[PROVIDED DATA — start]

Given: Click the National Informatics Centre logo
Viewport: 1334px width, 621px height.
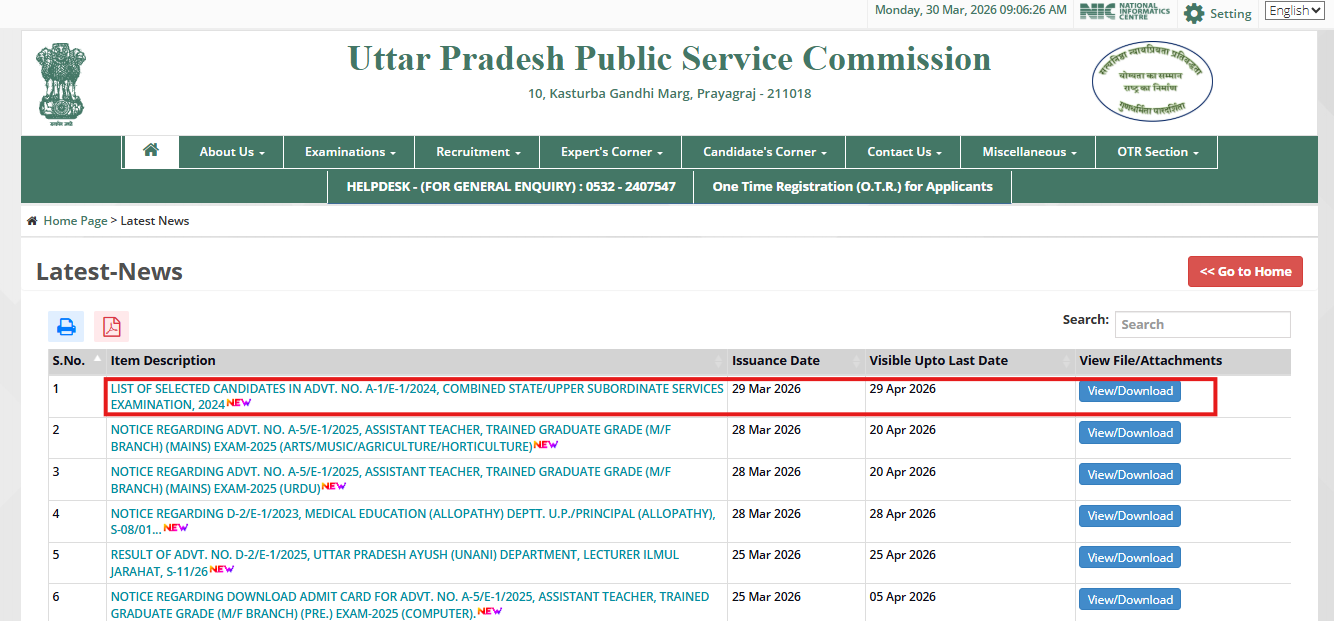Looking at the screenshot, I should tap(1124, 12).
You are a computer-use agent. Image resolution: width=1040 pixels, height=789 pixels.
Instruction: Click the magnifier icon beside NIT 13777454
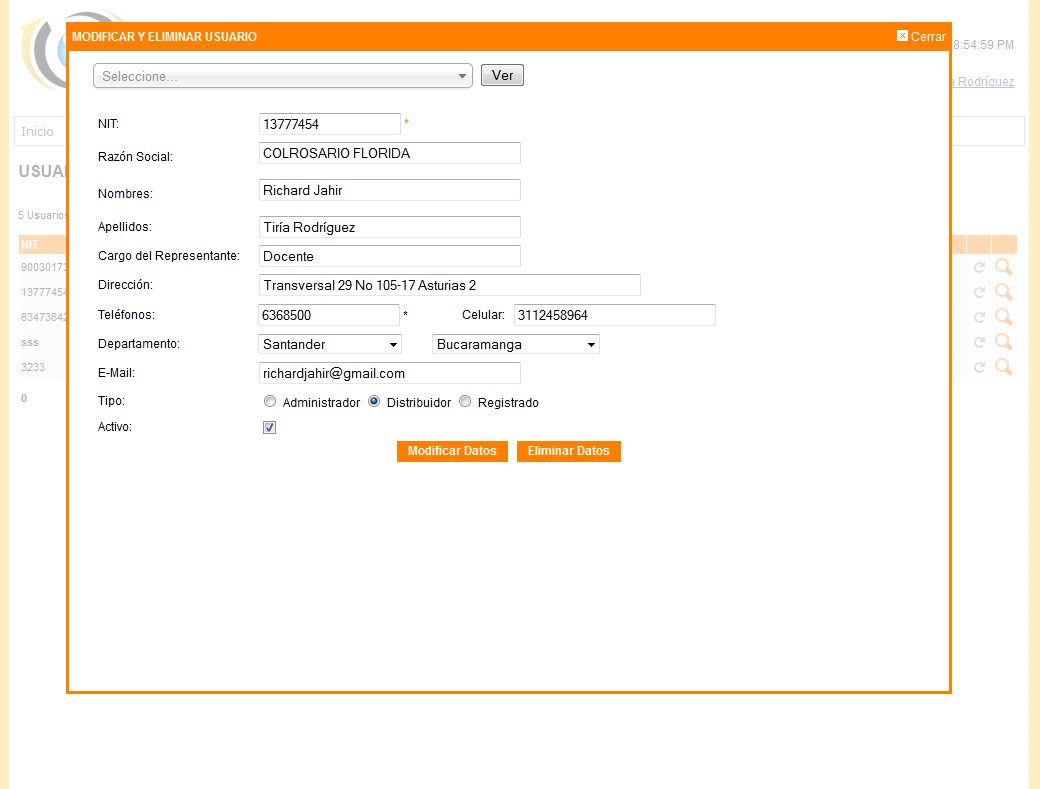tap(1004, 292)
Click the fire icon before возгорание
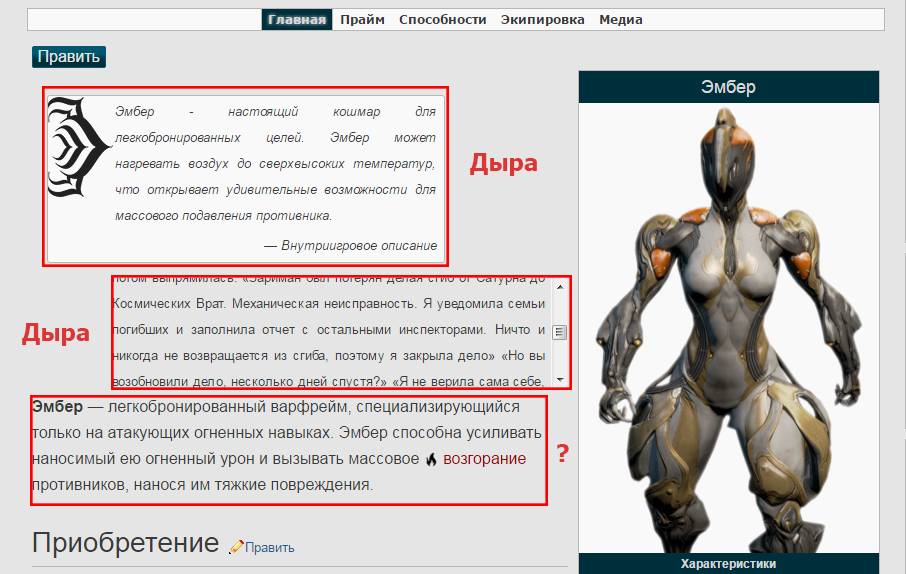This screenshot has width=906, height=574. click(431, 460)
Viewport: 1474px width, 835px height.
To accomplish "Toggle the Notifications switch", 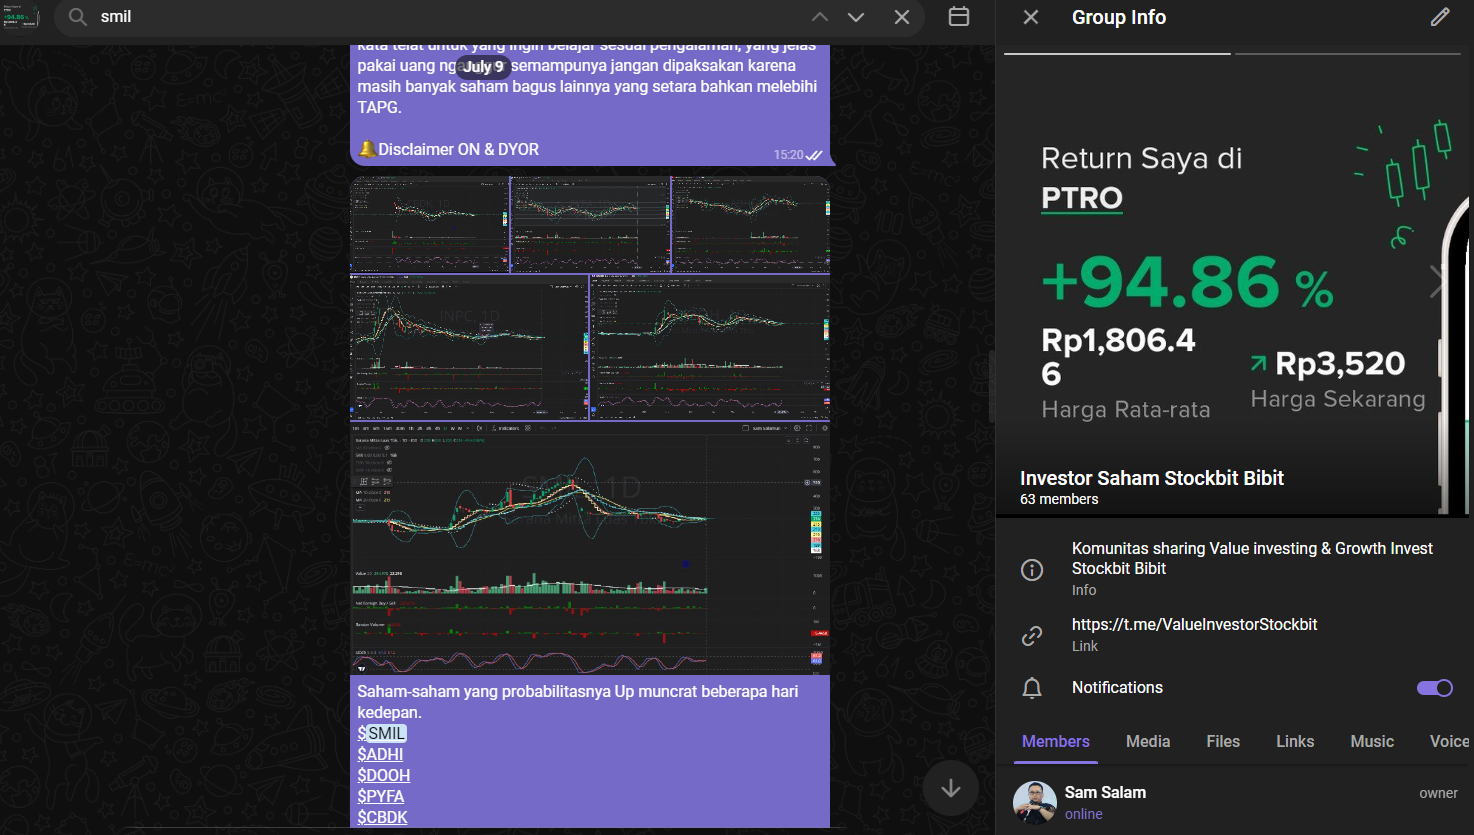I will point(1434,688).
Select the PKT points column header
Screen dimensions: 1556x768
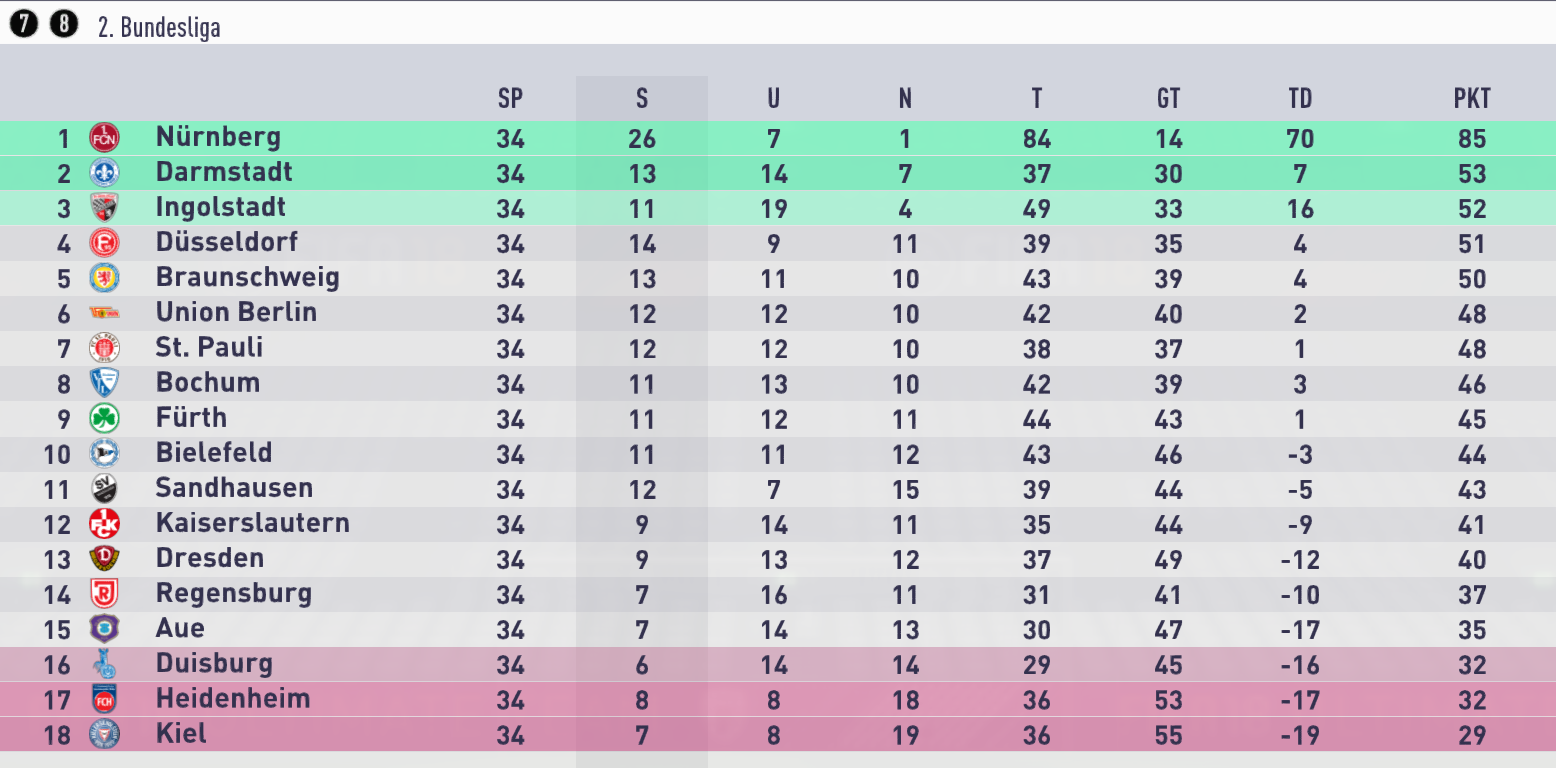point(1472,98)
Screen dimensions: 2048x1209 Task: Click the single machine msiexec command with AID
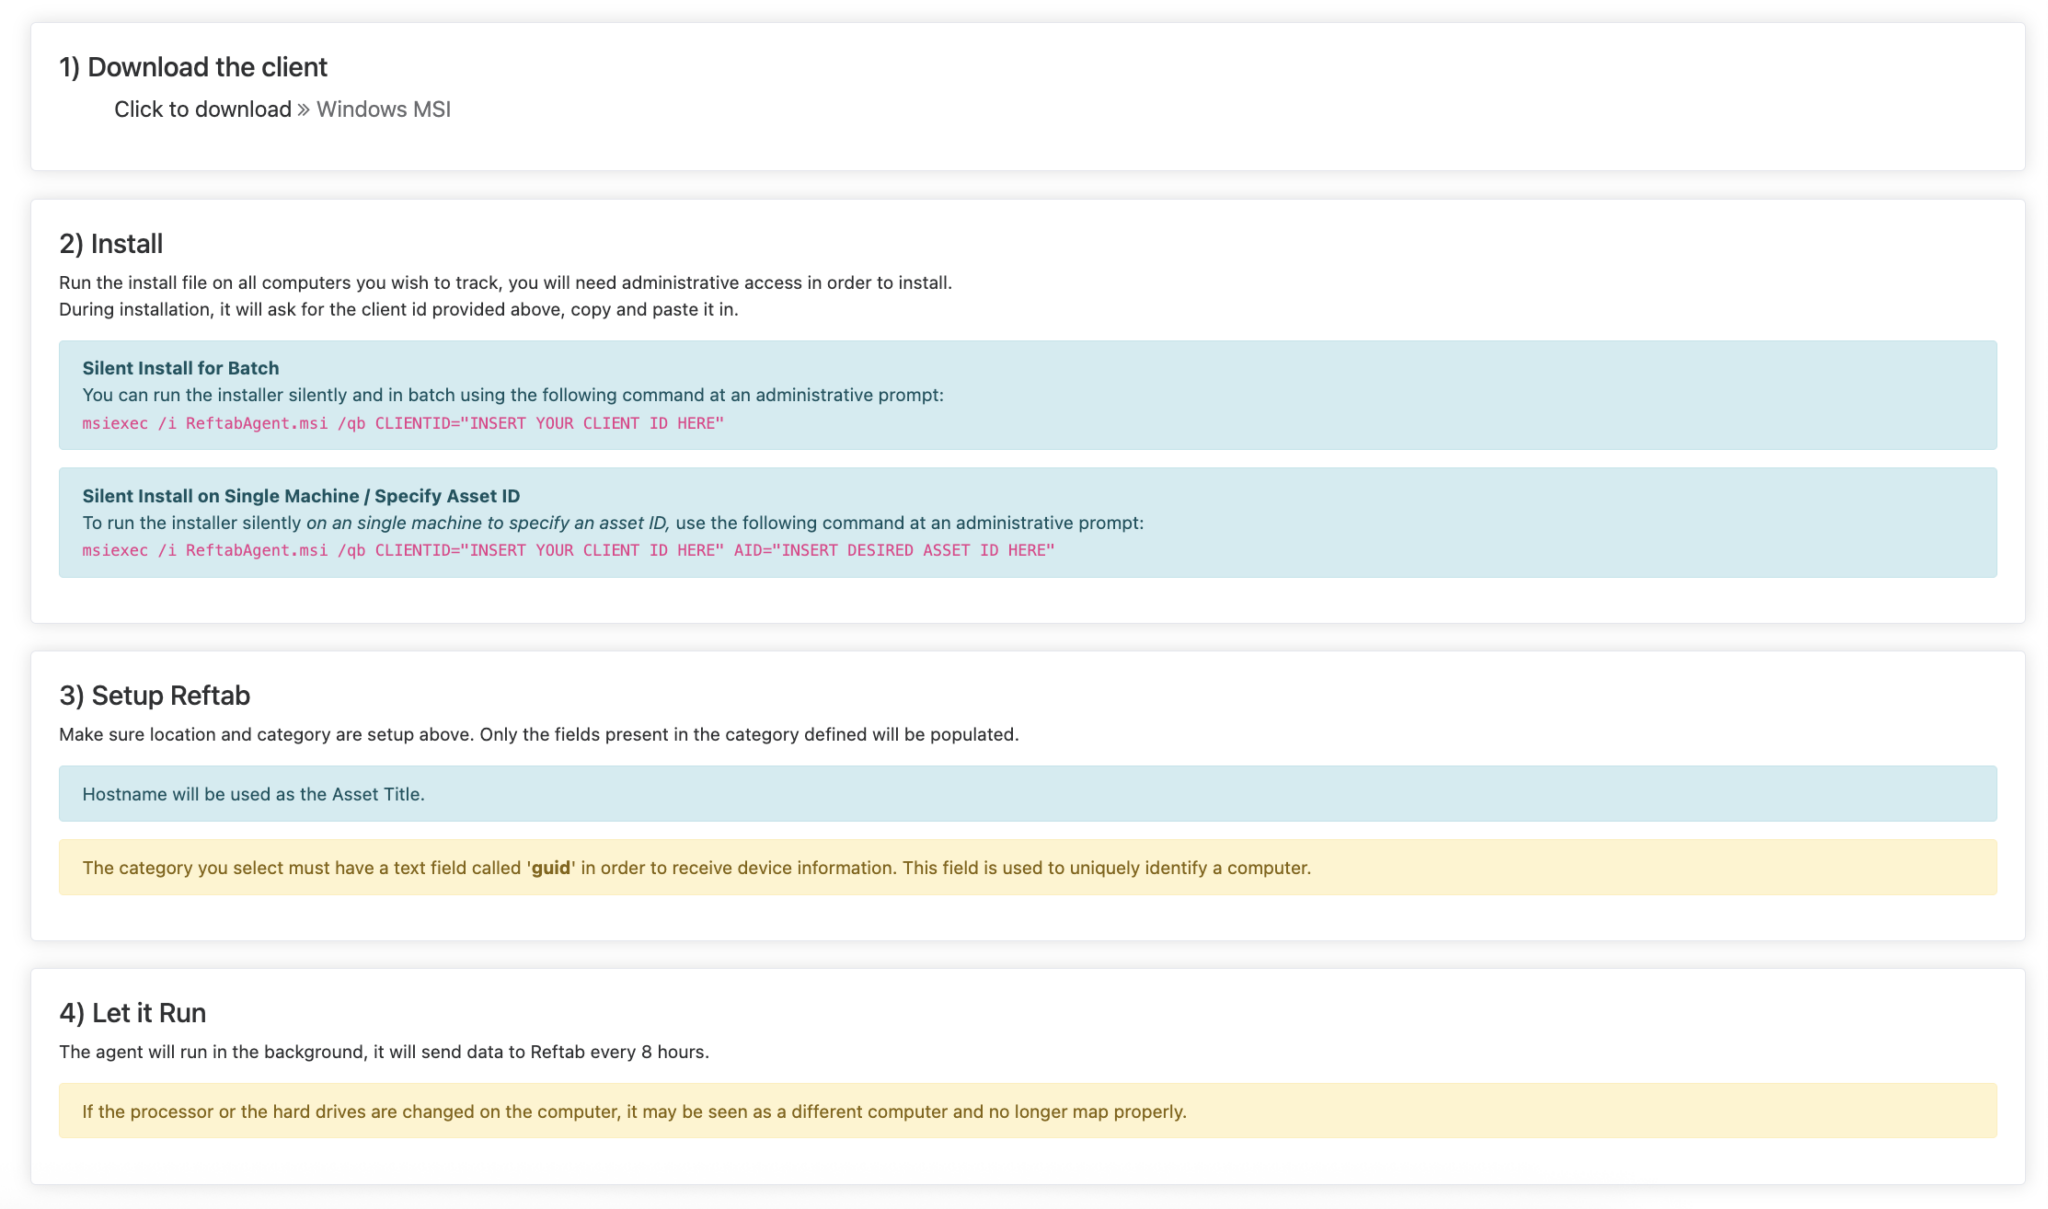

[PROVIDED DATA — finish]

Starting with the line that contains "Select the PKT points column header", copy every line word for word through the end of the listing above, but leave out the pictures.

**WRITTEN SOLUTION:**
Select the PKT points column header
Screen dimensions: 1556x768
point(1472,98)
Screen dimensions: 2048x1209 Task: Click the single machine msiexec command with AID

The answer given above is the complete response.